== Kutipan

Submission Dicoding kelas Belajar Machine Learning untuk Pemula

June 20, 2020

Pendahuluan

Halo semuanya, setelah saya berusaha untuk menyelesaikan kelas belajar machine learning pemula sambil melakukan kesibukan lain seperti bekerja dan hal lainnya. Akhirnya saya menyelesaikan submission. Submission yang ada pada kelas ini adalah mencoba menggunakan dataset gambar rock sccisors paper dimana kita harus melakukan klasifikasi dengan ketentuan yang telah diberikan. Dimana minimal akurasi yang harus didapatkan agar lulus kelas ini adalah 85%. Temen-temen yang mungkin mengambil kelas tersebut bisa mempelajari kode dibawah untuk menyelesaikannya.

====
== Data Hasil Ekstraksi

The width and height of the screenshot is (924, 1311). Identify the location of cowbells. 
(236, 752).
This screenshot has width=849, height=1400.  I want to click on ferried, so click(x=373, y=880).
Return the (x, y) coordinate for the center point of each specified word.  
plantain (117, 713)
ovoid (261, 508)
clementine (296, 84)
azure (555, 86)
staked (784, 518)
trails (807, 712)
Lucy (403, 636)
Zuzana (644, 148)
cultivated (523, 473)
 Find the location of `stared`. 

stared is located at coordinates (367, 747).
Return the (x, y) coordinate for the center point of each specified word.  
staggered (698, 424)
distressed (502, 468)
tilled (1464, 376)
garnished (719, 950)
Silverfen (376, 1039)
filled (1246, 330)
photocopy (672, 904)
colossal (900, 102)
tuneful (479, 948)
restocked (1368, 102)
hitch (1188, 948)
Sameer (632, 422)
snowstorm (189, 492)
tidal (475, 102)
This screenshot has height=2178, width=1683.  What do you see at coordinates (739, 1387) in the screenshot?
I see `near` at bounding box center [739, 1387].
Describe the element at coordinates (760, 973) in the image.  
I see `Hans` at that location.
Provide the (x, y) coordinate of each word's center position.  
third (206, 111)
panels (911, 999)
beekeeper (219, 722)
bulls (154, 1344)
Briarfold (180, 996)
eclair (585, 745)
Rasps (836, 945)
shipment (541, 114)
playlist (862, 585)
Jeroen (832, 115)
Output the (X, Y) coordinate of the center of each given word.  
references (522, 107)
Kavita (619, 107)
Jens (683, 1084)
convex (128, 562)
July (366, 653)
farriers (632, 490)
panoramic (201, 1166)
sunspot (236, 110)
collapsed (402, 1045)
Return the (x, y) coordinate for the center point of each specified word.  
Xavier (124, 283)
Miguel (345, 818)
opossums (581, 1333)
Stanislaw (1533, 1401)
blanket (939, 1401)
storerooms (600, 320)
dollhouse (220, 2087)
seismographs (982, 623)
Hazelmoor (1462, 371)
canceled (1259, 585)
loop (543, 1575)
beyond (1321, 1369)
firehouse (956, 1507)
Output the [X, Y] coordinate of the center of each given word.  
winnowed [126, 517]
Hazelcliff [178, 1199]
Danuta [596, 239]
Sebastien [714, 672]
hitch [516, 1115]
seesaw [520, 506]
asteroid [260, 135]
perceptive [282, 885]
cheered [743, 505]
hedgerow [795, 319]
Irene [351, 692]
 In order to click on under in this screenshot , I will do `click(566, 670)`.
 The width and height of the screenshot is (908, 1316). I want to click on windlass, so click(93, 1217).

====

◆ **Yang Perlu Dikerjakan**
1. Salin kata demi kata bagian kutipan yang dimulai dengan kata-kata "Halo semuanya, setelah" dan berakhir dengan "dibawah untuk menyelesaikannya.".
2. Tentukan apakah setiap pernyataan berikut sesuai dengan kutipan, lalu jawab ya atau tidak beserta kata-kata kutipan yang menentukannya: (a) Dataset yang dipakai dalam submission berupa gambar rock scissors paper. (b) Akurasi minimal agar lulus kelas adalah 90%. (c) Penulis menyelesaikan kelas sambil bekerja.

◆ **Hasil**
1.
Halo semuanya, setelah saya berusaha untuk menyelesaikan kelas belajar machine learning pemula sambil melakukan kesibukan lain seperti bekerja dan hal lainnya. Akhirnya saya menyelesaikan submission. Submission yang ada pada kelas ini adalah mencoba menggunakan dataset gambar rock sccisors paper dimana kita harus melakukan klasifikasi dengan ketentuan yang telah diberikan. Dimana minimal akurasi yang harus didapatkan agar lulus kelas ini adalah 85%. Temen-temen yang mungkin mengambil kelas tersebut bisa mempelajari kode dibawah untuk menyelesaikannya.

2.
(a) Ya: "mencoba menggunakan dataset gambar rock sccisors paper"
(b) Tidak: "minimal akurasi yang harus didapatkan agar lulus kelas ini adalah 85%"
(c) Ya: "sambil melakukan kesibukan lain seperti bekerja"